● **Exercise**: Copy the lines of the data word for word, starting at the line that contains "Select marker 5 near Messina" and ending after the line that contains "[x=433, y=390]".

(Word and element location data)

********************

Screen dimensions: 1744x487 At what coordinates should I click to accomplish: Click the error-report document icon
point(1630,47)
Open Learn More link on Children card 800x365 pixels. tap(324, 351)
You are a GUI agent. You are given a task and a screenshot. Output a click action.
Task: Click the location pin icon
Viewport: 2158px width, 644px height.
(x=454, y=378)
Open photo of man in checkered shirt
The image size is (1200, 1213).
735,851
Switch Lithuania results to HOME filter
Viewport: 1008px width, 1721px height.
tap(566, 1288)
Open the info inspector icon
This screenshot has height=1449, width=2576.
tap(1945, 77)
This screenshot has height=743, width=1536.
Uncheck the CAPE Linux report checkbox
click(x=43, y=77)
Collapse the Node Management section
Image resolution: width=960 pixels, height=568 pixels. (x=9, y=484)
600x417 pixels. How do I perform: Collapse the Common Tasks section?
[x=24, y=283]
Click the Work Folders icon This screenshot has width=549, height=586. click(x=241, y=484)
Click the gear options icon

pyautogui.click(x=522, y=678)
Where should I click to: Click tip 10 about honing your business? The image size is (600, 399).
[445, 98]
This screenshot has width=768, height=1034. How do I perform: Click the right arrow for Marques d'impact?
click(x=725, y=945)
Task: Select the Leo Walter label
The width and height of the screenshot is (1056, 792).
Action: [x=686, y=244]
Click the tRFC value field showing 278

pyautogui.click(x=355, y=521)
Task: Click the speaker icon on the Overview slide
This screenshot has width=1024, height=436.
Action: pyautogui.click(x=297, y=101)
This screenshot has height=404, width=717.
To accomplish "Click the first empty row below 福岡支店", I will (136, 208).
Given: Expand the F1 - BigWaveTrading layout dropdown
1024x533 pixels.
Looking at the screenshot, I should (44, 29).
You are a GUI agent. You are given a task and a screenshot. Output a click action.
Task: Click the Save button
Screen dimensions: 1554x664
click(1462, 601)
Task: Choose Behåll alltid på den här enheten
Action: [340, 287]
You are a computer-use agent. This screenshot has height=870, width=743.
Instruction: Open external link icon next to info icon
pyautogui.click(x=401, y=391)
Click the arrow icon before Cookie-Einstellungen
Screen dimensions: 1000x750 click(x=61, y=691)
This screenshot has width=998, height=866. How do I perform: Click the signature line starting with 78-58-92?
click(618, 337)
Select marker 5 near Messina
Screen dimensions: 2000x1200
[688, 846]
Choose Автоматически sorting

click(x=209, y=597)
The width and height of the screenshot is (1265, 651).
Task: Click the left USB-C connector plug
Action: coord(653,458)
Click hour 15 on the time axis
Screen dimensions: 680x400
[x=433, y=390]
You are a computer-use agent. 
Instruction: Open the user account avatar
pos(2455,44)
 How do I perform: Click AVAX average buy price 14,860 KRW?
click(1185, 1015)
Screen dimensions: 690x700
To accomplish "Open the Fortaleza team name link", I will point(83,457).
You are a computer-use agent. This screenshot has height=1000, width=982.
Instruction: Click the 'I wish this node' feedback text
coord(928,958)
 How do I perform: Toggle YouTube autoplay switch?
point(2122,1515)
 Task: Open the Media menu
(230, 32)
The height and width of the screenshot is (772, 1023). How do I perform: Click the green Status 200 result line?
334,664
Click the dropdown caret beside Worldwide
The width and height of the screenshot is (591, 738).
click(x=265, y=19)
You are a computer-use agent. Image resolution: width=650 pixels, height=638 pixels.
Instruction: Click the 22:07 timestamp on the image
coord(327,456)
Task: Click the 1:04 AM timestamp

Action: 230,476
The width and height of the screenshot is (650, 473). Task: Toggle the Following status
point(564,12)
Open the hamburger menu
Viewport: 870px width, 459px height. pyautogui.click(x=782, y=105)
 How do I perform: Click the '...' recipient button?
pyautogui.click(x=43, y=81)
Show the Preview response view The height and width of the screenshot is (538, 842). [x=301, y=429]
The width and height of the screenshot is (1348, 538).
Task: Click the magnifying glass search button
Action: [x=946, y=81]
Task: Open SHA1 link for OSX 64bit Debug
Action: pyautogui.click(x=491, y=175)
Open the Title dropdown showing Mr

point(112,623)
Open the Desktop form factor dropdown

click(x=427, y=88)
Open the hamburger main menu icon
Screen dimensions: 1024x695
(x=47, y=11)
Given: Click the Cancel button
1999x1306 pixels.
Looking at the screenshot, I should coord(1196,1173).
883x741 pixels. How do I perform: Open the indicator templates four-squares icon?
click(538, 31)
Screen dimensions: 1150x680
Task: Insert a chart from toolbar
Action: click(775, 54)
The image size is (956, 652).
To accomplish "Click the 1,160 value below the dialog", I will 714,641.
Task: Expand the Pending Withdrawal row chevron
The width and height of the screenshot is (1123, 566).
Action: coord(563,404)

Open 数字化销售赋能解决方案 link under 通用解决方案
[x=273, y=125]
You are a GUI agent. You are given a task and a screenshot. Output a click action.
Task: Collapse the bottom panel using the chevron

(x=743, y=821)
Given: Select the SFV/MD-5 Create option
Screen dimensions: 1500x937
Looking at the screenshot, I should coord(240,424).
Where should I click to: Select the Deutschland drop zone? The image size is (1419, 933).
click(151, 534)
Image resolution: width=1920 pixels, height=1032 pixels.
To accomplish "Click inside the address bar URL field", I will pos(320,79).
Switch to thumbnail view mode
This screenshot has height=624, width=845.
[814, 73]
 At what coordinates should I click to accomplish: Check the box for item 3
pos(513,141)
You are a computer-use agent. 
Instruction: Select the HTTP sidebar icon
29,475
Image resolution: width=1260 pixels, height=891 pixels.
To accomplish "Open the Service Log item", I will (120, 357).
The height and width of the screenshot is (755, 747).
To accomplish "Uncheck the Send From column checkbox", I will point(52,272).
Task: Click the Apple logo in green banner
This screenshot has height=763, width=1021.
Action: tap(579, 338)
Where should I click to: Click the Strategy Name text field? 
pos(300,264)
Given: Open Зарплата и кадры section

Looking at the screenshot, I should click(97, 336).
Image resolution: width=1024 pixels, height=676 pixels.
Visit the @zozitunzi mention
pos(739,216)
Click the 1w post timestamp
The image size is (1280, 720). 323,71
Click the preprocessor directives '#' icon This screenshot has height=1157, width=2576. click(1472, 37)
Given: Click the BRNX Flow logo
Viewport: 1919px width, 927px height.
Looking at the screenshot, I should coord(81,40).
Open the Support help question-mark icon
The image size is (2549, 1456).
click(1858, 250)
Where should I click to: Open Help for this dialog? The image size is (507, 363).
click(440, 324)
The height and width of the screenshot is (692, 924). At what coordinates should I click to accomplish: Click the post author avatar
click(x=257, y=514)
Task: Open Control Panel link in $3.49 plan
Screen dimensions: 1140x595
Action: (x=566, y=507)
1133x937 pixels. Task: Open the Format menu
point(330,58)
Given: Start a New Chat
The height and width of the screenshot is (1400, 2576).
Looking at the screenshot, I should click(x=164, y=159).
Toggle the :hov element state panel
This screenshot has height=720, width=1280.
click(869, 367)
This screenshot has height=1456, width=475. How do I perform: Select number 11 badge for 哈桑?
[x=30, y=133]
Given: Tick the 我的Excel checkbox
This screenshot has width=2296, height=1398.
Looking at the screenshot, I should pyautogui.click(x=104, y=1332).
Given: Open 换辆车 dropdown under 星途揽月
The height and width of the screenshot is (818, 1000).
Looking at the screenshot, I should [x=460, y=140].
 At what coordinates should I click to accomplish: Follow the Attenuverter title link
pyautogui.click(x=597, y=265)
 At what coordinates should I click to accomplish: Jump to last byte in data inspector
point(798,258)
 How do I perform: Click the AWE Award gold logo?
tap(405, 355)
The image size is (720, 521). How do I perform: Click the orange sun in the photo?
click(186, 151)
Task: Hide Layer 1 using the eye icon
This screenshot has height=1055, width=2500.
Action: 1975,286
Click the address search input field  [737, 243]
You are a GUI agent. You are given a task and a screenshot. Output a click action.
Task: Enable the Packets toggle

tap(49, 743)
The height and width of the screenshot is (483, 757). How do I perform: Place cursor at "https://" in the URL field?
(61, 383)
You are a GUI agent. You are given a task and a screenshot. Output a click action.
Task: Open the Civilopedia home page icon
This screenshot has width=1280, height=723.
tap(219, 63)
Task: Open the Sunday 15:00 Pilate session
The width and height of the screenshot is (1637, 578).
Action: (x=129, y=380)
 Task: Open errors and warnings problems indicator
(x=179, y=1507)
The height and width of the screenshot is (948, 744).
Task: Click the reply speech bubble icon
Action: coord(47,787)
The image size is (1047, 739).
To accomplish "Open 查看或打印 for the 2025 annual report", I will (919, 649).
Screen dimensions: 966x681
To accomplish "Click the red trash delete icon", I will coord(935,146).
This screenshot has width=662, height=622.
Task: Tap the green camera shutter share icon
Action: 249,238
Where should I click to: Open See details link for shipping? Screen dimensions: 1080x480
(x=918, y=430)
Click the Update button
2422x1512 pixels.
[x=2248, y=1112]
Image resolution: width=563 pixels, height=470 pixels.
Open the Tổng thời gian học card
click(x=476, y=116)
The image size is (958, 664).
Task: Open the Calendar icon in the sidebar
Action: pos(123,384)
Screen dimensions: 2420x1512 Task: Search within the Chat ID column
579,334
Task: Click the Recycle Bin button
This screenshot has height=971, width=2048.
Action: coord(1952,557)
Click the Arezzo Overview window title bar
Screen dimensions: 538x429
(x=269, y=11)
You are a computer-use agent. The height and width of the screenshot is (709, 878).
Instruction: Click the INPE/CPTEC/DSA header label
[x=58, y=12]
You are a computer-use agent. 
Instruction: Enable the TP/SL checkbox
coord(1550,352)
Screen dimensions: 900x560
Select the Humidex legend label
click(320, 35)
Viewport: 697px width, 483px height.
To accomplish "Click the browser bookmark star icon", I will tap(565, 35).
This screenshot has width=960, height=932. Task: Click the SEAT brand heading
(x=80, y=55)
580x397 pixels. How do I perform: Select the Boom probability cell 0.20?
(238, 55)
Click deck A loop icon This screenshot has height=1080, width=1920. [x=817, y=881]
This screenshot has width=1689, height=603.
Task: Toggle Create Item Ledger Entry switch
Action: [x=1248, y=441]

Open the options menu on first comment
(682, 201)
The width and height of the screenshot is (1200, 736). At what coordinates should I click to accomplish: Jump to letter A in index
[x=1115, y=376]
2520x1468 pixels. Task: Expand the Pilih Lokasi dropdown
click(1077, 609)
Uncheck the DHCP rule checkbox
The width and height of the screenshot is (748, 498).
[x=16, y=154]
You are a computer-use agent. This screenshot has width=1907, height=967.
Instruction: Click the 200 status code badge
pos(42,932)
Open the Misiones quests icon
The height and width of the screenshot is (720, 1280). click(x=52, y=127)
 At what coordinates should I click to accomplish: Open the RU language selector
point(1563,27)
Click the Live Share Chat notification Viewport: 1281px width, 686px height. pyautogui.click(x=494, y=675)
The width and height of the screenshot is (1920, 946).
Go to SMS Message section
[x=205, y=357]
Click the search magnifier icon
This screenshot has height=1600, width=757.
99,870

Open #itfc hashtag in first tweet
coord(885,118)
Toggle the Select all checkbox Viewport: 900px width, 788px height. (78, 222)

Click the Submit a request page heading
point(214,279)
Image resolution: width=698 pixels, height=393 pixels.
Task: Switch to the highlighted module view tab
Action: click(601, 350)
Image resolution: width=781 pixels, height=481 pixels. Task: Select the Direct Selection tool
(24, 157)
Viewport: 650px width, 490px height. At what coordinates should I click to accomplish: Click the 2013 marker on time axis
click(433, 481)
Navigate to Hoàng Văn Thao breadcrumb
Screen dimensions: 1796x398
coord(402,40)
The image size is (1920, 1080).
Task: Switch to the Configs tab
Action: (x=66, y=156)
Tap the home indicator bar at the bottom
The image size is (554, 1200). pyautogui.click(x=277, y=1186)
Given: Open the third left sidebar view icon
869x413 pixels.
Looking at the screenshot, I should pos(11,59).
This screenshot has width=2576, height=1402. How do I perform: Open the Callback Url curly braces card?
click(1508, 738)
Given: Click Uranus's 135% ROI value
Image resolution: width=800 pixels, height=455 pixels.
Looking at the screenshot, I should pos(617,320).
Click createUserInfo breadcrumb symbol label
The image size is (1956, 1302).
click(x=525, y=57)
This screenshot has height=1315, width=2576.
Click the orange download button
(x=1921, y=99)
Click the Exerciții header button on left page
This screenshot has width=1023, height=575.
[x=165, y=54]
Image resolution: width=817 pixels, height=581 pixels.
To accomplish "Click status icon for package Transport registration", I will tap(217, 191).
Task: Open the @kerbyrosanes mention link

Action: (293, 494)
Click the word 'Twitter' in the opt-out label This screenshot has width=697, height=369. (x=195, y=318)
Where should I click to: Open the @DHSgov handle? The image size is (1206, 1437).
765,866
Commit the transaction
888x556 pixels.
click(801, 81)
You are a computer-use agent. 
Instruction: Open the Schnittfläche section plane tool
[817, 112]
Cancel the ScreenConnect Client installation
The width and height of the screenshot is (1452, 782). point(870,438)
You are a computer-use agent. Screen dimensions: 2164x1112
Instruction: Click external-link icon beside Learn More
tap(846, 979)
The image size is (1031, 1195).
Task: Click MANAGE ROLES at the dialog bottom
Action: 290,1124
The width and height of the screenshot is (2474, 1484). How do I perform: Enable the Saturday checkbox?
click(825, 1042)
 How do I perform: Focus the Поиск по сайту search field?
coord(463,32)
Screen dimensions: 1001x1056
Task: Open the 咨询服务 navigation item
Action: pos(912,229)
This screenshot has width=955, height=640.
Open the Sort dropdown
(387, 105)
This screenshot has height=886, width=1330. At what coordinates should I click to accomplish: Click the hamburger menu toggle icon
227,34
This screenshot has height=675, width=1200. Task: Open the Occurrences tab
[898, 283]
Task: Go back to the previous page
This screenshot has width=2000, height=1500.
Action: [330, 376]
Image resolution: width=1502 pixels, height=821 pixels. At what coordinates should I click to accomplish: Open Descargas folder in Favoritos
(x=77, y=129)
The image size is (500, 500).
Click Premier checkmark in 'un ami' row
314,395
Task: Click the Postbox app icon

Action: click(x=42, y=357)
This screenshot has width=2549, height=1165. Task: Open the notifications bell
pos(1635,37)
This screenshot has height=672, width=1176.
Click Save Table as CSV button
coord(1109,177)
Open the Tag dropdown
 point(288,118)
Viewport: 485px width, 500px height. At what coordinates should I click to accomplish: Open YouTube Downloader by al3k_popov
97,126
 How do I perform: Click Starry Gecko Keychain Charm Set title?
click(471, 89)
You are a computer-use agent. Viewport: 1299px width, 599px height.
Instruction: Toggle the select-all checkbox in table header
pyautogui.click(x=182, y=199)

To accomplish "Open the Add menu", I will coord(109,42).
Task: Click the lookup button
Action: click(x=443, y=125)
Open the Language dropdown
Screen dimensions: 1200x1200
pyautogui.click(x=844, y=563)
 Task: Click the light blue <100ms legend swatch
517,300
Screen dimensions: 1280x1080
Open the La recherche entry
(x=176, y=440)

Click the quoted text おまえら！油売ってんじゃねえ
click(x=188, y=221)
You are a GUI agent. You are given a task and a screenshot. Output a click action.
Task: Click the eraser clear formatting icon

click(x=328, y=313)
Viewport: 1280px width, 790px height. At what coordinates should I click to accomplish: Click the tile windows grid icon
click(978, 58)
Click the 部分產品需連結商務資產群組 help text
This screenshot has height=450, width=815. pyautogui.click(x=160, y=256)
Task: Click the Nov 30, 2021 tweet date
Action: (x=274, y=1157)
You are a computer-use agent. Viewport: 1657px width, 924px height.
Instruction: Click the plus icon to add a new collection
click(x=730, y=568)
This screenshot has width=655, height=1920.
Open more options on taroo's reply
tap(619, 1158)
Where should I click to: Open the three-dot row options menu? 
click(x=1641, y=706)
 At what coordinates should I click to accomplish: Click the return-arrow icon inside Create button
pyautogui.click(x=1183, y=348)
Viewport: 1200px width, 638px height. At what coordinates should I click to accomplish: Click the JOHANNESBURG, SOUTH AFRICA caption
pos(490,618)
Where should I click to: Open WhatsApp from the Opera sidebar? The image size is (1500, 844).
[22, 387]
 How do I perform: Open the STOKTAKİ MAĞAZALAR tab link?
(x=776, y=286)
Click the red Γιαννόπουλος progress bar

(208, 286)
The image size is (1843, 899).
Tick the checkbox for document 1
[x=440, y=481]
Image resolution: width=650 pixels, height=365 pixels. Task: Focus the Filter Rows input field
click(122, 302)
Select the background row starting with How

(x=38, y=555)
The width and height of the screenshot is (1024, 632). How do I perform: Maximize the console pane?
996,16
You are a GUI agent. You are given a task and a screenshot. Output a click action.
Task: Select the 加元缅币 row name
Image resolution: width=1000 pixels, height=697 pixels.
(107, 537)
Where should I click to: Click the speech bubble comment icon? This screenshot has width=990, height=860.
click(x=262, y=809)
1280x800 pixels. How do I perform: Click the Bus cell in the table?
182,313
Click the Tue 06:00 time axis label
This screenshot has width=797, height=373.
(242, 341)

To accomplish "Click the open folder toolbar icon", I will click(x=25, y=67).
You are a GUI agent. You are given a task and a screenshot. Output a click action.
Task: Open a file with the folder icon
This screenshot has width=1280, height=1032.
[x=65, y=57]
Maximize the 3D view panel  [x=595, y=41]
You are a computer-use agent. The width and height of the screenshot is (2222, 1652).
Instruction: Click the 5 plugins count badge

********************

● **Exercise response**:
Select marker 5 near Messina
Screen dimensions: 2000x1200
[688, 846]
Choose Автоматически sorting

click(x=209, y=597)
The width and height of the screenshot is (1265, 651).
Task: Click the left USB-C connector plug
Action: coord(653,458)
Click hour 15 on the time axis
Screen dimensions: 680x400
[x=433, y=390]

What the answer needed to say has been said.